What is New and Different about the Risks Associated with Shale Gas Production?

Many of the potential risks cited – for example, stormwater runoff from site clearing, or methane venting into the atmosphere – are not unique to this type of gas recovery.  In many instances, increased risk – or the perception of increased risk – is driven more by the scale and intensity of shale gas production than by any specific characteristics of the activity.

Rapid growth in an industrial activity can pose serious governance challenges.  States may find that previously approved wastewater retention or disposal methods can’t handle the increased capacity.  Local roads, social services, and hospitals may be unable to meet rising demand.  Agencies and elected officials receive a sharp uptick in complaints from community residents who are suddenly in close proximity to gas production facilities and contending with truck traffic, air pollution, and noise.

One stage of shale gas production is different from conventional gas production – the hydraulic fracturing stage.  Perhaps for this reason, the potential risks posed by this stage have attracted the most attention in the press, and in policy responses.

According to ExxonMobil, hydraulic fracturing fluid is typically comprised of approximately 98 to 99.5% water and sand or small ceramic beads.  (The sand and ceramic beads prop open the fractures.)  The remaining 0.5 to 2% consists of chemical additives, including acids to dissolve the rock, lubricants to aid flow, and biocides to kill things that might otherwise grow inside the well.

The chemicals represent a small fraction of the volume of fracturing fluid.  But since millions of gallons of fracturing fluid are injected into the typical shale gas well, the fluid can contain thousands of gallons of chemicals.  These chemicals may pose a threat to worker safety, public health, and the environment during the fracturing stage, but also during transport, storage and blending at the well, and at wastewater disposal sites.

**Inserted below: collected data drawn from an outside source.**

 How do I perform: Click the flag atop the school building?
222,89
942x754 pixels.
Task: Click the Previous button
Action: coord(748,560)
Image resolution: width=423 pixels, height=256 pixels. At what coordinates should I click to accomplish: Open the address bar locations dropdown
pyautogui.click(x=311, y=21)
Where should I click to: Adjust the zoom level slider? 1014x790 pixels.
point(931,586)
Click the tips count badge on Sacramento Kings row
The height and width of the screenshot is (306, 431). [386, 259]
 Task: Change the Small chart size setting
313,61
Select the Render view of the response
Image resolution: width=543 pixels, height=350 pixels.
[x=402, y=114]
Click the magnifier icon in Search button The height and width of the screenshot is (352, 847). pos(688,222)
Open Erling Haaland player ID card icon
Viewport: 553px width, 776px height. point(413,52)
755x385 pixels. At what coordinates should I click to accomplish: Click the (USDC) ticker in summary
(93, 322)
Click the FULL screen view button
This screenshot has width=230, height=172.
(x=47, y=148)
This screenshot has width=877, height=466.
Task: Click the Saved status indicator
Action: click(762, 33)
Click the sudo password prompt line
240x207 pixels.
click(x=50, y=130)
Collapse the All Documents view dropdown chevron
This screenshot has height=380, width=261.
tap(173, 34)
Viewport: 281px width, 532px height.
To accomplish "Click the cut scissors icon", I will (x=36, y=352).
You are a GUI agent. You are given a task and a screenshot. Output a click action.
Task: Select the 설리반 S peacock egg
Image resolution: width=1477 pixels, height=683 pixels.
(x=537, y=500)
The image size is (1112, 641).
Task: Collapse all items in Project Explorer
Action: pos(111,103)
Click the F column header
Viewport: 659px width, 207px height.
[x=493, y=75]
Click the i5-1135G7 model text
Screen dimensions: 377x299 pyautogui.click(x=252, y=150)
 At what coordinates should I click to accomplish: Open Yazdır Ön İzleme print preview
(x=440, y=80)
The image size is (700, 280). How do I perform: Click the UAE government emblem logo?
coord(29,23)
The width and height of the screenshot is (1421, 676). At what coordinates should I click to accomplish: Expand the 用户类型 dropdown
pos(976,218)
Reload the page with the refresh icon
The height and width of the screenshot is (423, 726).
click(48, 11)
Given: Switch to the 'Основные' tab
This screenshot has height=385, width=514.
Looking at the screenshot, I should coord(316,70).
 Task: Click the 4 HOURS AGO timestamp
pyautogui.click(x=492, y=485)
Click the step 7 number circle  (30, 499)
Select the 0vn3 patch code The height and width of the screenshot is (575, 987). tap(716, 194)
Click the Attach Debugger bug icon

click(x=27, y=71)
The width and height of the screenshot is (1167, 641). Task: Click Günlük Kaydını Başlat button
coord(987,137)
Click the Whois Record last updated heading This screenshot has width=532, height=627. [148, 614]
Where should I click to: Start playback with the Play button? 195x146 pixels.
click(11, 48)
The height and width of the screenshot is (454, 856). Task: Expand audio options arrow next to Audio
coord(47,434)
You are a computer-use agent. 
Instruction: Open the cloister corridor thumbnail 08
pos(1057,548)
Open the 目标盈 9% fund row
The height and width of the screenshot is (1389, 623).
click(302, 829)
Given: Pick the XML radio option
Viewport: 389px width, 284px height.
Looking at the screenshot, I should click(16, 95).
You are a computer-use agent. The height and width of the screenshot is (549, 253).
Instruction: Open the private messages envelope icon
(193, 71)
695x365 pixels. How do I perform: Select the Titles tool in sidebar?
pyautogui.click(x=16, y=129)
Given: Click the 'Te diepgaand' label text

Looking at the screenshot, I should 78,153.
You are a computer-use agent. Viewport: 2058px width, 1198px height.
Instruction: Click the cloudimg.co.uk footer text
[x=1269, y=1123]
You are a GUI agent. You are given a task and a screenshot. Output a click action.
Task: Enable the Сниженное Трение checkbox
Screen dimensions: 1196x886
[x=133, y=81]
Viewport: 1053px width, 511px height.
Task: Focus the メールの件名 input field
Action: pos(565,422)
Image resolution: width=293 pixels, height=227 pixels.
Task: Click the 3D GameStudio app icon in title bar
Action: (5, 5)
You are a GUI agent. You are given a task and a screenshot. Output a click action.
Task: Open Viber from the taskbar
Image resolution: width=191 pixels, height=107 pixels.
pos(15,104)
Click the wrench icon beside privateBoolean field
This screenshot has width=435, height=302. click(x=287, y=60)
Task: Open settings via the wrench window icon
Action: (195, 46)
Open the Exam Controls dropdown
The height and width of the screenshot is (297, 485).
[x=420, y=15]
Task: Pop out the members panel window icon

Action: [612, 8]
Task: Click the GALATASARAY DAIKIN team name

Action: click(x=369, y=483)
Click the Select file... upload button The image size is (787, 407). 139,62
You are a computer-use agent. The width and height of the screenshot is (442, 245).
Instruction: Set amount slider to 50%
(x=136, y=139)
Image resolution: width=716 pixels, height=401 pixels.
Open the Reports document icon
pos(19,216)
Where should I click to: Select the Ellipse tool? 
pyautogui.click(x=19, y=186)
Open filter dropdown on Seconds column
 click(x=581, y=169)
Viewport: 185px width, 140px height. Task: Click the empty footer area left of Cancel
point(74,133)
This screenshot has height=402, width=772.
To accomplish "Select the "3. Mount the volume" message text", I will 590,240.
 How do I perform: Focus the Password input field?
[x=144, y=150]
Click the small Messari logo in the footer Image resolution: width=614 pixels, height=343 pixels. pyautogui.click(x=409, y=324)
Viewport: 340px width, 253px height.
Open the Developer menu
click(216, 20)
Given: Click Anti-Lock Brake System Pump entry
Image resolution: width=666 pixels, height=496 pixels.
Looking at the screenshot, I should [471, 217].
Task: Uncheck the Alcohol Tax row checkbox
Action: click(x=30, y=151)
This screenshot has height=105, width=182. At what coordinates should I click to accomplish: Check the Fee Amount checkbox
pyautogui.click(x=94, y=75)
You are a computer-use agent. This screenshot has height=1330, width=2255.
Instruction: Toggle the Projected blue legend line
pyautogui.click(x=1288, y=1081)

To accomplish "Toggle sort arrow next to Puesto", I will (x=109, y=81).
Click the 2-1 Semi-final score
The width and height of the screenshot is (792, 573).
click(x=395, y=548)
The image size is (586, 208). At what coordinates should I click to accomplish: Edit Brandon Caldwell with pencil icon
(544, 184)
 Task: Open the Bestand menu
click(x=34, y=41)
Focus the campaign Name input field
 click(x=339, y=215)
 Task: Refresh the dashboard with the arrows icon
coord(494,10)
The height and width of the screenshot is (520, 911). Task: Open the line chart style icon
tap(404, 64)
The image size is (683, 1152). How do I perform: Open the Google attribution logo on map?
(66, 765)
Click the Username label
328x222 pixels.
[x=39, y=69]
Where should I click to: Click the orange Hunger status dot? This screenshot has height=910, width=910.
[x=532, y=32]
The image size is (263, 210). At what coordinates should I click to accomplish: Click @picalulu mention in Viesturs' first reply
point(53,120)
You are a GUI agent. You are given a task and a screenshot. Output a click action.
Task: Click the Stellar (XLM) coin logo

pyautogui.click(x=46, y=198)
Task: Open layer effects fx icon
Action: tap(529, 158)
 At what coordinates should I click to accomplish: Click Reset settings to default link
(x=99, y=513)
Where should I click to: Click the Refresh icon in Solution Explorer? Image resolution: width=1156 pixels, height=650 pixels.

Hydraulic fracturing has been used as a mining technique for decades.  However, wells are now many times longer and drilled deeper into solid rock formations, increasing the amount of chemicals, energy, and water needed to achieve production.

 NOTE:  While the Environmental Policy Initiative and the Emmett Environmental Law & Policy Clinic have focused on shale gas, hydraulic fracturing is also used to extract oil from shale formations like North Dakota’s Bakken Shale and the Eagle Ford in Texas.  Many of the governance challenges will be similar.  However, shale oil poses different policy implications.  For instance, when natural gas displaces coal in the electricity sector, it reduces criteria and greenhouse gas pollution from power plants.  Shale oil, however, would be used alongside conventional oil, and would not represent an opportunity to reduce combustion emissions.